+++ EXTRACTED INFORMATION

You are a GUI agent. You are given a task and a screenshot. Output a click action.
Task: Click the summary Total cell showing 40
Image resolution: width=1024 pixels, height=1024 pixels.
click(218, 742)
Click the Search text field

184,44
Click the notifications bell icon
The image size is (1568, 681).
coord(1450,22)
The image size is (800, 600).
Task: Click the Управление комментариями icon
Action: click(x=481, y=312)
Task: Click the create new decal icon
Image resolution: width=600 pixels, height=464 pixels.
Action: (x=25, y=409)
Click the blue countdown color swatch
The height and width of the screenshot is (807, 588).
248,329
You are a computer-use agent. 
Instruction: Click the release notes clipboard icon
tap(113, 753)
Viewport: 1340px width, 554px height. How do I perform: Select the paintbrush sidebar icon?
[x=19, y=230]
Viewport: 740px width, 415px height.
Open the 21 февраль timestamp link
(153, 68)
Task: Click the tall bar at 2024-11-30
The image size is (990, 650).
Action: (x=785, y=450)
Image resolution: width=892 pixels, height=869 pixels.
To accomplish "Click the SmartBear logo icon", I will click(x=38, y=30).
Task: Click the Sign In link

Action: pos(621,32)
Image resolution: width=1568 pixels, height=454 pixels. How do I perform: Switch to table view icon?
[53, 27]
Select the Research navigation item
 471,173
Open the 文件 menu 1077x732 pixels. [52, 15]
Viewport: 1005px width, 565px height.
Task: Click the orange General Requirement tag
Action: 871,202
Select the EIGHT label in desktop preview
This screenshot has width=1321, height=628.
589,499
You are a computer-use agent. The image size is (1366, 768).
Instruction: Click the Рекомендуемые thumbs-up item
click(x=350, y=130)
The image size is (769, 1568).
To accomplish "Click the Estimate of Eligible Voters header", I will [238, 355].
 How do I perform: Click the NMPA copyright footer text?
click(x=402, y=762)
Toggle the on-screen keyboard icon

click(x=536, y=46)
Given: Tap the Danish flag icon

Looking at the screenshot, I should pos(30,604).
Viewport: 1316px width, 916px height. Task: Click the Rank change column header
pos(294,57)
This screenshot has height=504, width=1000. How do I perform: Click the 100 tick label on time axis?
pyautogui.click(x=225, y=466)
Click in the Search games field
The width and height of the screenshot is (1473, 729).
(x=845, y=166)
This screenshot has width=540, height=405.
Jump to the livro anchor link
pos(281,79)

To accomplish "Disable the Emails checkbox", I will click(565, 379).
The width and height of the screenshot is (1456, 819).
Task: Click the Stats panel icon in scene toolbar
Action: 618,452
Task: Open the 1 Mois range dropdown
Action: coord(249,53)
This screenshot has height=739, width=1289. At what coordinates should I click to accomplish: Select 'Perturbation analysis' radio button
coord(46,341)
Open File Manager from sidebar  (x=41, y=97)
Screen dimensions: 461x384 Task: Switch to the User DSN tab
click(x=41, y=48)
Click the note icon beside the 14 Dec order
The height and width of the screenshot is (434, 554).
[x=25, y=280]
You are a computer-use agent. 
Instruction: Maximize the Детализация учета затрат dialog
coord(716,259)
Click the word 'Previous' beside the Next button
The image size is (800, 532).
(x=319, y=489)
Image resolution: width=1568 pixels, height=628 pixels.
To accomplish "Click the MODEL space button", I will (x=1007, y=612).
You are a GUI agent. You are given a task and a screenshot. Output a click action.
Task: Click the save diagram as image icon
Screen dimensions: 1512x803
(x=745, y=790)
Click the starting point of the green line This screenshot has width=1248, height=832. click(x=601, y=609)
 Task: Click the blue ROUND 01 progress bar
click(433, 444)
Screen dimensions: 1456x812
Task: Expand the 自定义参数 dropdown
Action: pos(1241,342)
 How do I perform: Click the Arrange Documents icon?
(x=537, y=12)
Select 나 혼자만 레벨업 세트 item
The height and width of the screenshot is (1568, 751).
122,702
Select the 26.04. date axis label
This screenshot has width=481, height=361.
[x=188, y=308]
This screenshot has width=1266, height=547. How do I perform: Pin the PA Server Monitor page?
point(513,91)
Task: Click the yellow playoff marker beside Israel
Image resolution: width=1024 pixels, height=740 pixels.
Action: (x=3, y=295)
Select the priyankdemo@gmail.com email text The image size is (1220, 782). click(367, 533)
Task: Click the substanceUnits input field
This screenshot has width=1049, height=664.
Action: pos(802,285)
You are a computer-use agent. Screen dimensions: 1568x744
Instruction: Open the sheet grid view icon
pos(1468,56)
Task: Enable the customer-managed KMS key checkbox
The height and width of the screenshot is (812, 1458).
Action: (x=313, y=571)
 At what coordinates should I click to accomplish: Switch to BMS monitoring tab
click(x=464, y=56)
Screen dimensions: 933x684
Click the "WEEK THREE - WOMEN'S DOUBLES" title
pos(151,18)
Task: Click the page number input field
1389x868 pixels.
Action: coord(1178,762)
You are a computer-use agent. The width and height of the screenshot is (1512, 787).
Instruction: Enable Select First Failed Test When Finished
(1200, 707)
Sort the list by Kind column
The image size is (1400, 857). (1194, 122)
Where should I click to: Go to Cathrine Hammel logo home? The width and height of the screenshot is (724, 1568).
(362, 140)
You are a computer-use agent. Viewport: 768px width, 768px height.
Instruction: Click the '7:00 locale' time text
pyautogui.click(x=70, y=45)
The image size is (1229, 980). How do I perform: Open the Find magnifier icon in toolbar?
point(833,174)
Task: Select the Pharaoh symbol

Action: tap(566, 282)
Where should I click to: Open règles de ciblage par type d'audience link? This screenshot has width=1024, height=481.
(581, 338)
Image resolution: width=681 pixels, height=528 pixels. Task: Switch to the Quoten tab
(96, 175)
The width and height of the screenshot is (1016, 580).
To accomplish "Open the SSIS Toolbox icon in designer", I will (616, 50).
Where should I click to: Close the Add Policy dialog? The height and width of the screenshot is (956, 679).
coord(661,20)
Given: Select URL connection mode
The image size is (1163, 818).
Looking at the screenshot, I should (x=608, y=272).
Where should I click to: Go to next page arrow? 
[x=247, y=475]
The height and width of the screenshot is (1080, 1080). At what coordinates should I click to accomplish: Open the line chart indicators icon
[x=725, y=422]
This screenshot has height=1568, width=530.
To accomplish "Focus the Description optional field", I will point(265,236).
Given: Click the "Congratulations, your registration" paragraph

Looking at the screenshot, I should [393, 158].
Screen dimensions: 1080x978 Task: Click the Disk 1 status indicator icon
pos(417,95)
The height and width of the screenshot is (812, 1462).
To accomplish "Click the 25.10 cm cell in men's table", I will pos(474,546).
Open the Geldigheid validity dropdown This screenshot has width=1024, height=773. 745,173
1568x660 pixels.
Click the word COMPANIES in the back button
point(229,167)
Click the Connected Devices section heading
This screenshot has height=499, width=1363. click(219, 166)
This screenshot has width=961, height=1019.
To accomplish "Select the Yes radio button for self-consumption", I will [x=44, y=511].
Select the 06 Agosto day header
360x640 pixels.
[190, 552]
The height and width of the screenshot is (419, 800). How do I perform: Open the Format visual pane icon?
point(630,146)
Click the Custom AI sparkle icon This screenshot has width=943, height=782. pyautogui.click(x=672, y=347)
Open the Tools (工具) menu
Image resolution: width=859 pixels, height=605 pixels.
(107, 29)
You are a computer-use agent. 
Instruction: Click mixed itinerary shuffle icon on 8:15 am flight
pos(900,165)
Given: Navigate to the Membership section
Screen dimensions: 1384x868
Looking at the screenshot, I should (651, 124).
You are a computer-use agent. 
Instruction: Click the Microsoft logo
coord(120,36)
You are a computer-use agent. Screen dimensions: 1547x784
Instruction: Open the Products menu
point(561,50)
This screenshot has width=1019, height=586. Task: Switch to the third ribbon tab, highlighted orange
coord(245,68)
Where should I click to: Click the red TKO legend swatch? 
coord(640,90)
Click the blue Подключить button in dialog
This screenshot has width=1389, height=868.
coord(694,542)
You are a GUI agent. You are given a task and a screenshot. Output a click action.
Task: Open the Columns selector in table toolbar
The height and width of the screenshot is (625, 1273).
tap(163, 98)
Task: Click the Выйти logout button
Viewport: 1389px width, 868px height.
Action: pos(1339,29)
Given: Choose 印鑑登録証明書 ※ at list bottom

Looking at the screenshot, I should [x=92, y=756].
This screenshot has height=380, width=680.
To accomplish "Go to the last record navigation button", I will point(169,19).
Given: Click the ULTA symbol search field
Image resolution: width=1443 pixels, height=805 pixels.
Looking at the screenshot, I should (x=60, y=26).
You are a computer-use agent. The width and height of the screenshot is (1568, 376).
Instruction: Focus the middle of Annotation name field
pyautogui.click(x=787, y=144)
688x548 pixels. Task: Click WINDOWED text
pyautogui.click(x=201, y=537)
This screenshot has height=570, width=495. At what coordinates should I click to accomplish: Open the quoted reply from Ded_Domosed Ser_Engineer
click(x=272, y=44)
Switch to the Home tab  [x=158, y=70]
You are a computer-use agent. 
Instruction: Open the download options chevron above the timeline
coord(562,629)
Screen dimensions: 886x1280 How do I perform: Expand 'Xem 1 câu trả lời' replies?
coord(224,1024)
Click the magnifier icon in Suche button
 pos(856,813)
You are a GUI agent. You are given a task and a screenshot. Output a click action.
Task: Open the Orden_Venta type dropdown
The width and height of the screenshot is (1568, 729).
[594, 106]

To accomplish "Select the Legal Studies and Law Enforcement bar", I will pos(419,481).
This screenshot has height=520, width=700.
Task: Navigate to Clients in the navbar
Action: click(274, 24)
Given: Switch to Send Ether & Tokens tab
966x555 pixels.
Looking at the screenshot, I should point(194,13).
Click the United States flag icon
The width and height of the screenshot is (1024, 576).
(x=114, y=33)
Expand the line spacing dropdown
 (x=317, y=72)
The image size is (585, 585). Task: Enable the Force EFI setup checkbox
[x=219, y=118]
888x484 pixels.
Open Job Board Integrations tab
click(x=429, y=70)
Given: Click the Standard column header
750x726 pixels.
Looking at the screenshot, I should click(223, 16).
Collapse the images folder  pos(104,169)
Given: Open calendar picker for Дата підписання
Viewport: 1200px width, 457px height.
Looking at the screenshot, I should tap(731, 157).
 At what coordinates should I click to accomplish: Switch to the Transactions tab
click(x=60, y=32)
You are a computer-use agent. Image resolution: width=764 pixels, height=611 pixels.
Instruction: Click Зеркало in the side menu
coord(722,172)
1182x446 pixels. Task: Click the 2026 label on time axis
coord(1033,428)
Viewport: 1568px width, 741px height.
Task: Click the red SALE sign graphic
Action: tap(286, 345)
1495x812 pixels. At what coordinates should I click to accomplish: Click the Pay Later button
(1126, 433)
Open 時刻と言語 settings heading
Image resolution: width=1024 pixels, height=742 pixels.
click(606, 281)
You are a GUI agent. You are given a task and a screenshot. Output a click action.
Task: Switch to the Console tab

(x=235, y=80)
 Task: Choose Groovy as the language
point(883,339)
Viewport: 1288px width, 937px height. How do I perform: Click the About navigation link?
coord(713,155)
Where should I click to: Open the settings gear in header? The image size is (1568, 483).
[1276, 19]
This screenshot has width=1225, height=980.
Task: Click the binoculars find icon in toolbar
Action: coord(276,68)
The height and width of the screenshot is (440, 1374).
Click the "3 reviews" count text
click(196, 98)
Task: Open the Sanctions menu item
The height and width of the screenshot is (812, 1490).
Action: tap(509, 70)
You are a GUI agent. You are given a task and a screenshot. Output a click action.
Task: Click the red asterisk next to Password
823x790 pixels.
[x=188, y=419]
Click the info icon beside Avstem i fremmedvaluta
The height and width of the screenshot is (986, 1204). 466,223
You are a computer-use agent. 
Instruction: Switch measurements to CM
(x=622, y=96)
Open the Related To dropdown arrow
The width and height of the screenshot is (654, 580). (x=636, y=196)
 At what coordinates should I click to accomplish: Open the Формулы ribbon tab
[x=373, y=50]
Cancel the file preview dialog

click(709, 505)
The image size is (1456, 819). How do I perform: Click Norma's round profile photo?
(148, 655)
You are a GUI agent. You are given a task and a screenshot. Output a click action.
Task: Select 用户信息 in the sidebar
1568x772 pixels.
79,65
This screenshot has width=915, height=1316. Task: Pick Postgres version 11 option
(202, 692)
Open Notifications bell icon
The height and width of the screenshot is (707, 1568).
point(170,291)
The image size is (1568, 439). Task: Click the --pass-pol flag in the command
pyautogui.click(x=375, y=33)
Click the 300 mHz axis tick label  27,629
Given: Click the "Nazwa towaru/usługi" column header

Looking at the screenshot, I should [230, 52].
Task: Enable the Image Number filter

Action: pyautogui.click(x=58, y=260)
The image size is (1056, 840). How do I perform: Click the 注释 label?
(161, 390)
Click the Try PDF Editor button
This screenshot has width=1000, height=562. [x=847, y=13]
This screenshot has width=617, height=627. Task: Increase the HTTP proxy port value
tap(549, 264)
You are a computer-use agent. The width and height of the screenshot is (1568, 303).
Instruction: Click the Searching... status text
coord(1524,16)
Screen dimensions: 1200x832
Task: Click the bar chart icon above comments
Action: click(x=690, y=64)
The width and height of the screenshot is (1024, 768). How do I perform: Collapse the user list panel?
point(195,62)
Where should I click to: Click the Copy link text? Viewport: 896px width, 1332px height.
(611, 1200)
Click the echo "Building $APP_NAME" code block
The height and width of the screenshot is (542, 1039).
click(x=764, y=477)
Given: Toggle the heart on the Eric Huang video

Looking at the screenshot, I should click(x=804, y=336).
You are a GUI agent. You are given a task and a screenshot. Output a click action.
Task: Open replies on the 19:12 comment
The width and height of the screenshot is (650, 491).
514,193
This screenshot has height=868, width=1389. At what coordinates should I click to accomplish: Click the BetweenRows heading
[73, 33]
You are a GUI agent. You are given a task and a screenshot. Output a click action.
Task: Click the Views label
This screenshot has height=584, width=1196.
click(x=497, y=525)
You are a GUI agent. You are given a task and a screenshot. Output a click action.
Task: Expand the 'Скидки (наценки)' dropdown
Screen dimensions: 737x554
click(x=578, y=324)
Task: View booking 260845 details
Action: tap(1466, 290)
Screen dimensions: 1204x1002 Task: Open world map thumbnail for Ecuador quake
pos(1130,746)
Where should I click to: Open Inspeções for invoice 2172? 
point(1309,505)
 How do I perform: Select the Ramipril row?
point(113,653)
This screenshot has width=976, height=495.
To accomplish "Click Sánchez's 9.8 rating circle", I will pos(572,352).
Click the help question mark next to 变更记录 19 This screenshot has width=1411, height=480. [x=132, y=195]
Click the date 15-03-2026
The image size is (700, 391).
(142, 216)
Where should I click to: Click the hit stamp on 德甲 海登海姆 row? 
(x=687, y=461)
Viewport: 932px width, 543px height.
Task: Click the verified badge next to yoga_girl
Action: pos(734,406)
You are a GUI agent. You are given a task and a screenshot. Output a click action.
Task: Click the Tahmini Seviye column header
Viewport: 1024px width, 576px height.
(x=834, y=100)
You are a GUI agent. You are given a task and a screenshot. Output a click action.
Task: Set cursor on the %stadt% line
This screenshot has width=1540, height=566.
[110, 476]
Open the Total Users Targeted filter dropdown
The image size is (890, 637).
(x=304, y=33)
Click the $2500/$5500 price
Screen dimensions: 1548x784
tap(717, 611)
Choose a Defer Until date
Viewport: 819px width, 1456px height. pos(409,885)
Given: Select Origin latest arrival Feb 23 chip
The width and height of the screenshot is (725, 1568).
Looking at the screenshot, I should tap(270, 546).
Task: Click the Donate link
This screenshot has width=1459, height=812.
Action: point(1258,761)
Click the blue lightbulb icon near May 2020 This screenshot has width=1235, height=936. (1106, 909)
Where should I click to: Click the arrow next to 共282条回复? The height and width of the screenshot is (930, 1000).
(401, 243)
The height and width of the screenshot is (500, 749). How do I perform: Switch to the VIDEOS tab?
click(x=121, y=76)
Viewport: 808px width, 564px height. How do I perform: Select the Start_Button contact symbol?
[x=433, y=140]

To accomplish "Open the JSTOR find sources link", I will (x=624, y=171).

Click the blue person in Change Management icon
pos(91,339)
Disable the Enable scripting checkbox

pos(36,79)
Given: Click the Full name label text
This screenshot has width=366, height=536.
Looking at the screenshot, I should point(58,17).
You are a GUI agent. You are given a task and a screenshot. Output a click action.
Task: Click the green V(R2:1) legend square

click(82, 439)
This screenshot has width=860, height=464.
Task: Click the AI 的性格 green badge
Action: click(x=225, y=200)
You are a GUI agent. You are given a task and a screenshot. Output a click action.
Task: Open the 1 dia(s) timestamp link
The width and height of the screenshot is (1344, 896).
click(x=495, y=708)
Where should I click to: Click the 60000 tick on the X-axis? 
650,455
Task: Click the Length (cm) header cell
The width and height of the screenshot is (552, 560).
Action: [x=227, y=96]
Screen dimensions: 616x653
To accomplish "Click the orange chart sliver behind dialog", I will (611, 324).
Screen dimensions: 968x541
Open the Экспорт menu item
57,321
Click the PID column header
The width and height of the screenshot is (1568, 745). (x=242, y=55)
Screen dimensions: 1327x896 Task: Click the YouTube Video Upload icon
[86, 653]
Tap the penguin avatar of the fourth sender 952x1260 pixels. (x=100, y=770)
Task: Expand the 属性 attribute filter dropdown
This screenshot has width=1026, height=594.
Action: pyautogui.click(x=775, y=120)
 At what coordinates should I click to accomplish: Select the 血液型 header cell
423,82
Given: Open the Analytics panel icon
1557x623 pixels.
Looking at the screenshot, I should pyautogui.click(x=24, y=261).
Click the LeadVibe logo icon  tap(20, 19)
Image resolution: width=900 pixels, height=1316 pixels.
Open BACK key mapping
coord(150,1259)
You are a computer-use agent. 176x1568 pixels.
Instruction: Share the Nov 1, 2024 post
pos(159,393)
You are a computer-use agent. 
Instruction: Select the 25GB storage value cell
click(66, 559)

++++++

AIM OF THE TASK -
All lines above from the line with "Instruction: Open the download" through the line with "Given: Click the Standard column header", both included, are to be set down exactly, with nothing else.

THE ANSWER -
Instruction: Open the download options chevron above the timeline
coord(562,629)
Screen dimensions: 886x1280 How do I perform: Expand 'Xem 1 câu trả lời' replies?
coord(224,1024)
Click the magnifier icon in Suche button
 pos(856,813)
You are a GUI agent. You are given a task and a screenshot. Output a click action.
Task: Open the Orden_Venta type dropdown
The width and height of the screenshot is (1568, 729).
[594, 106]

To accomplish "Select the Legal Studies and Law Enforcement bar", I will pos(419,481).
This screenshot has height=520, width=700.
Task: Navigate to Clients in the navbar
Action: click(274, 24)
Given: Switch to Send Ether & Tokens tab
966x555 pixels.
Looking at the screenshot, I should point(194,13).
Click the United States flag icon
The width and height of the screenshot is (1024, 576).
(x=114, y=33)
Expand the line spacing dropdown
 (x=317, y=72)
The image size is (585, 585). Task: Enable the Force EFI setup checkbox
[x=219, y=118]
888x484 pixels.
Open Job Board Integrations tab
click(x=429, y=70)
Given: Click the Standard column header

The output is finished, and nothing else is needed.